The Cross Laminated Timber (CLT) shear wall serves as an essential load-bearing component in multi-story timber structures. This study is centered on a comprehensive exploration of the lateral behavior of CLT shear wall with various connectors. A single CLT shear wall, integrated with Innovative Energy-dissipation Connectors (CLT-IECs), underwent monotonic loading. Simultaneously, four CLT shear walls, each featuring distinct connectors, were subjected to cyclic loading. The analysis of the failure mode reveals a steel bridge fracture and rubber detachment in the specimen CLT-IEC. In terms of hysteresis performance, the CLT-IEC exhibits lower initial stiffness and an extended sliping phase, while each hysteresis loop presents strong energy dissipation and ductility.

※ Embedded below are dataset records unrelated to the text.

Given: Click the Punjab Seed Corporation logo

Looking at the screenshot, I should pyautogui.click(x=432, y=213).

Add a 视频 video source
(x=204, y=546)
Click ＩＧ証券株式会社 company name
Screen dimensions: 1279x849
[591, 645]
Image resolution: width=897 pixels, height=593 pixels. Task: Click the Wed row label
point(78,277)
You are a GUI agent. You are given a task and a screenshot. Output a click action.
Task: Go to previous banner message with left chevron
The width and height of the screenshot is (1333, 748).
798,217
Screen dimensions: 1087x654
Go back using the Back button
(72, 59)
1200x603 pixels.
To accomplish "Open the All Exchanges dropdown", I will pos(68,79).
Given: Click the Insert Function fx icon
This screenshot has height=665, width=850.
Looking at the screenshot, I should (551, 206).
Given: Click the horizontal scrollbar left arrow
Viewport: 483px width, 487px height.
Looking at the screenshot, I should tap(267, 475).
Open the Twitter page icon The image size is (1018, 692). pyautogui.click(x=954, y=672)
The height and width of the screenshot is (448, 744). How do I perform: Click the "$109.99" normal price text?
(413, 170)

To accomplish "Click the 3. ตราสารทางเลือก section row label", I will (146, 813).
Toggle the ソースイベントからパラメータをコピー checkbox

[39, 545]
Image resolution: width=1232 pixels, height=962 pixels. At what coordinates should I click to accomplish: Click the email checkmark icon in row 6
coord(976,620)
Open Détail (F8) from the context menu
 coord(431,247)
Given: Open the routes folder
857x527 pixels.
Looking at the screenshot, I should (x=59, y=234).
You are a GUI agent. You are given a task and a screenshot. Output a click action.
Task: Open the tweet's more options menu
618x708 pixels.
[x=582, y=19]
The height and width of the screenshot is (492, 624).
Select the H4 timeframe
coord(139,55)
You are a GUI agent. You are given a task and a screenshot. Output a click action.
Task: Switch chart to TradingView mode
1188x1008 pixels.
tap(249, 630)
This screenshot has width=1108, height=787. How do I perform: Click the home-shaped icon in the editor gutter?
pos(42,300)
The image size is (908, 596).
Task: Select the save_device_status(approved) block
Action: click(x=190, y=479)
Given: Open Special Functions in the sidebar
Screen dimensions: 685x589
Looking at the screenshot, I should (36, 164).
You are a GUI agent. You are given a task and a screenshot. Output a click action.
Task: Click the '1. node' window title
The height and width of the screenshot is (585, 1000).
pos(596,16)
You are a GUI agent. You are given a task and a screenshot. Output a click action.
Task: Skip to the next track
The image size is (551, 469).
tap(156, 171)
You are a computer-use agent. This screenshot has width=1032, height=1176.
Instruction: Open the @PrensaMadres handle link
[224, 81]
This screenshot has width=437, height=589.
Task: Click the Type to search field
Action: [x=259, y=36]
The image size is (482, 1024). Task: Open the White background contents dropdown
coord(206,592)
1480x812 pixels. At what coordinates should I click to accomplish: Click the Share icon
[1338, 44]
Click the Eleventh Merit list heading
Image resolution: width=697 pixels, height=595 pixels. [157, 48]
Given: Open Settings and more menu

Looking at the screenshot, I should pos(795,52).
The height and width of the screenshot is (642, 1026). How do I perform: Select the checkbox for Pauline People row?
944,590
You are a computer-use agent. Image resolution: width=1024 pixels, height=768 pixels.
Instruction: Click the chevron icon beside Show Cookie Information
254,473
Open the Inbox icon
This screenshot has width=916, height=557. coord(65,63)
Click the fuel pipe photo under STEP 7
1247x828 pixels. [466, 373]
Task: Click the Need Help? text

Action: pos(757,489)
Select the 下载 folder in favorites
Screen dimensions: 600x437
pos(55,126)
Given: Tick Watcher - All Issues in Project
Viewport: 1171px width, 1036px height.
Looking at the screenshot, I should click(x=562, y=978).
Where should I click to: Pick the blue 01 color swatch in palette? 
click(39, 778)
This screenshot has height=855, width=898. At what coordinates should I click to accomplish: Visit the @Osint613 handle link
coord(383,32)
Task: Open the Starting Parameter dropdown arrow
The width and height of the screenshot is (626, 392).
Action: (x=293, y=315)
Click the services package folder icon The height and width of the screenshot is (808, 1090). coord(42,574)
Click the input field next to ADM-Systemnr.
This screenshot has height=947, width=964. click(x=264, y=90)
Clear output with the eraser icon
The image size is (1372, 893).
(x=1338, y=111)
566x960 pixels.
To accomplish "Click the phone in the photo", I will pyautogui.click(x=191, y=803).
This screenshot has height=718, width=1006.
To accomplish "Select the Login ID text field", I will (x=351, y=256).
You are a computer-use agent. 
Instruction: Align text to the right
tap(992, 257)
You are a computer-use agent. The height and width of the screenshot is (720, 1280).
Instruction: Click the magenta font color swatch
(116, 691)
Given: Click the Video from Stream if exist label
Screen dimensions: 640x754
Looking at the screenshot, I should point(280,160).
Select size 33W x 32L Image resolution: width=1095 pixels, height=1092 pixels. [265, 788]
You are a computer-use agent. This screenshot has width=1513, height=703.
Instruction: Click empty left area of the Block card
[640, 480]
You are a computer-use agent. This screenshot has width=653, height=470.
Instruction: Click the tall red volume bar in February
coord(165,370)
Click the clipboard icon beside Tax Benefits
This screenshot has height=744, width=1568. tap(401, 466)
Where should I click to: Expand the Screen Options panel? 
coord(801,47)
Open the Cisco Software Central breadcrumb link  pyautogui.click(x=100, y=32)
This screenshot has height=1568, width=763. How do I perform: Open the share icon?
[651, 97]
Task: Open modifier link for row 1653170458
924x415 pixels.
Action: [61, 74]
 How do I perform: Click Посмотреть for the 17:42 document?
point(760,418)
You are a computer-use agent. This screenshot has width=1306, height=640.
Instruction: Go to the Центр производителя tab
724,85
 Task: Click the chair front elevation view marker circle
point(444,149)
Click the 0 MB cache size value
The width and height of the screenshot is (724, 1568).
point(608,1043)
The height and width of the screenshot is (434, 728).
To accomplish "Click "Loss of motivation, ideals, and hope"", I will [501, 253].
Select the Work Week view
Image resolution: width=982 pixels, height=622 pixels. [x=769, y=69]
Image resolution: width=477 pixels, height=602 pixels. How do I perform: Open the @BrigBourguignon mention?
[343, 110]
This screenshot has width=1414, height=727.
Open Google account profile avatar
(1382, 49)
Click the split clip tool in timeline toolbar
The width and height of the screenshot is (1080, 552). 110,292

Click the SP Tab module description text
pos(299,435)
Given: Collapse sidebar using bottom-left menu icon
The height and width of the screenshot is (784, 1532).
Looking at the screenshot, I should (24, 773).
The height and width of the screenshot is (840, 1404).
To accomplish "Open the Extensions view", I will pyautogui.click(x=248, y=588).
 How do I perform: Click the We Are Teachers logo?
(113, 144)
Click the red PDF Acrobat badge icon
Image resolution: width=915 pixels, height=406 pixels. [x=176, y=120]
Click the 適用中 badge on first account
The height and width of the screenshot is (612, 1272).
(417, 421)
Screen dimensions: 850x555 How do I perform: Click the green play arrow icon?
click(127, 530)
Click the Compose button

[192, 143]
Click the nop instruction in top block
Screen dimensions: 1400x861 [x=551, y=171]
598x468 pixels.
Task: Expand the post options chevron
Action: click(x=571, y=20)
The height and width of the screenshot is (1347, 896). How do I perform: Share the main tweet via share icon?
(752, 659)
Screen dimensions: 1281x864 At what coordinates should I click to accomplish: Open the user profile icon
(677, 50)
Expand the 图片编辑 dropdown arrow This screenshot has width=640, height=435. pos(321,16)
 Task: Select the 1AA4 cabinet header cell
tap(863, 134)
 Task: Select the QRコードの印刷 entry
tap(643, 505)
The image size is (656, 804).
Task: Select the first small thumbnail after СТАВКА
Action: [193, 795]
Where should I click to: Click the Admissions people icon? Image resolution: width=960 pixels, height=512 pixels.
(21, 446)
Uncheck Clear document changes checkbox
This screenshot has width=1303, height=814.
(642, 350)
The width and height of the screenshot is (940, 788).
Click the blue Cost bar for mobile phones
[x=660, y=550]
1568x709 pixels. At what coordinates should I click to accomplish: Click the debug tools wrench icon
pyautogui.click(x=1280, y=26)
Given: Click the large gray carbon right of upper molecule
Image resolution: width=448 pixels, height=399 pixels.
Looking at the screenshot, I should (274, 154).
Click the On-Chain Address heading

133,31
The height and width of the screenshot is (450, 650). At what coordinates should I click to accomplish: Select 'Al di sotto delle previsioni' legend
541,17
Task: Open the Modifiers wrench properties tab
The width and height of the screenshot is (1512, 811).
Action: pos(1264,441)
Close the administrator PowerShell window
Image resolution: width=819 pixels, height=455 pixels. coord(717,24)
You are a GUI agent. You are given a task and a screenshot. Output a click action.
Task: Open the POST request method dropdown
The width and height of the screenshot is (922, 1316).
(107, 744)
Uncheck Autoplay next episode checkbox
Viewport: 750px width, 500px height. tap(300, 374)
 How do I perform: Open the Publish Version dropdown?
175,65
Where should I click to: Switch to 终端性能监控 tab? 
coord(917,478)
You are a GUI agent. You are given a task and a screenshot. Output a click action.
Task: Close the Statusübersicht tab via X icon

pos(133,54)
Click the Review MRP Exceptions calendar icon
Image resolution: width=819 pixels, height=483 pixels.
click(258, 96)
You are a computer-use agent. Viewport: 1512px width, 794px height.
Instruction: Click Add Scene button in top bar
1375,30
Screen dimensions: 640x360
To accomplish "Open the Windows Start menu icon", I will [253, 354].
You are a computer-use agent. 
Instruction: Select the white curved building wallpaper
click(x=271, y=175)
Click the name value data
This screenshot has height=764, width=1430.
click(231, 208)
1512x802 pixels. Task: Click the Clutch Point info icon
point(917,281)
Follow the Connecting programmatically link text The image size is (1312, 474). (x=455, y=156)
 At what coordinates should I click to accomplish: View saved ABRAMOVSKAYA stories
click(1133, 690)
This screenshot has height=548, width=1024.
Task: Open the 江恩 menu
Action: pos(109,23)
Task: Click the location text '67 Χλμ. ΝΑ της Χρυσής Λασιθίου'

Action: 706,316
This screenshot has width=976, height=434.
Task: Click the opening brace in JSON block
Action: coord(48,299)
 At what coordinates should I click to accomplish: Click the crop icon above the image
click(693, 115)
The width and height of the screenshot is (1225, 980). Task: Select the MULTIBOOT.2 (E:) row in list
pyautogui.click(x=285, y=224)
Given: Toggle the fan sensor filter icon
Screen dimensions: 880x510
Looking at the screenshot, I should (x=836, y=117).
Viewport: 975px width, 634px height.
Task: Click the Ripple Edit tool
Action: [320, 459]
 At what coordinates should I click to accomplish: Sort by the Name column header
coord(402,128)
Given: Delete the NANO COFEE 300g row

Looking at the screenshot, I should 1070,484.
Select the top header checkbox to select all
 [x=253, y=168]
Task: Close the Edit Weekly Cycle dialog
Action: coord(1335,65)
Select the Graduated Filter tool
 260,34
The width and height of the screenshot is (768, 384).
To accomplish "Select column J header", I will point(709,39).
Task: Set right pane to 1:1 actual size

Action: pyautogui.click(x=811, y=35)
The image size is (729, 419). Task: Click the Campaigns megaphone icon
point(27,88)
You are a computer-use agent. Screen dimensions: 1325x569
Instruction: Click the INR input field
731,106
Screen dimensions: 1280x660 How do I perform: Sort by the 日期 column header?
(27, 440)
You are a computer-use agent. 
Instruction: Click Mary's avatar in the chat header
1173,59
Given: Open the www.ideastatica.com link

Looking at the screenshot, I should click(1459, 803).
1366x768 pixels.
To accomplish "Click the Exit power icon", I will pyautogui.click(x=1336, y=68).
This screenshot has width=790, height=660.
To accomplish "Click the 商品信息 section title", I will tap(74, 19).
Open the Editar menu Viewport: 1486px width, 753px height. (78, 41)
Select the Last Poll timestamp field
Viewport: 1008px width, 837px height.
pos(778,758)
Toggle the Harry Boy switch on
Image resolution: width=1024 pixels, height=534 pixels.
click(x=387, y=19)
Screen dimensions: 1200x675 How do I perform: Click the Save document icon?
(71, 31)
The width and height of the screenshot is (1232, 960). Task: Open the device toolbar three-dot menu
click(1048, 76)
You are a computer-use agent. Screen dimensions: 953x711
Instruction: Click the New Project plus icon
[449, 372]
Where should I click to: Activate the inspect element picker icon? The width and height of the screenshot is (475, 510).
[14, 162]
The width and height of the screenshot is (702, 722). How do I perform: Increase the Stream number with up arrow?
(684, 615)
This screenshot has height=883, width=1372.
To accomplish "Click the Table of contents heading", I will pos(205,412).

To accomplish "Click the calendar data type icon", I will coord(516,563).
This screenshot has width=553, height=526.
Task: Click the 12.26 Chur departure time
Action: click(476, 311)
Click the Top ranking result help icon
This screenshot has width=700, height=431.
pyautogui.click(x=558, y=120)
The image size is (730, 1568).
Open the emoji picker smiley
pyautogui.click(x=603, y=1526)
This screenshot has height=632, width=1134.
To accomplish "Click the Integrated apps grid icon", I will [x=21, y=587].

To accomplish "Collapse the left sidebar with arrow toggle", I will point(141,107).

To validate the replaceability of the IEC, the CLT shear wall equipped with an in-situ replaced IEC maintains significant ductility and energy dissipation capacities. A macro model is developed for the CLT-IEC, wherein the nonlinearity is regulated by the spring element within the connection. The hysteresis curve produced by the numerical model exhibits a strong resemblance to the experimental results, thus confirming its efficacy in accurately predicting the hysteresis behavior. This model exhibits substantial potential in enabling parameterized investigations of various CLT-IEC configurations.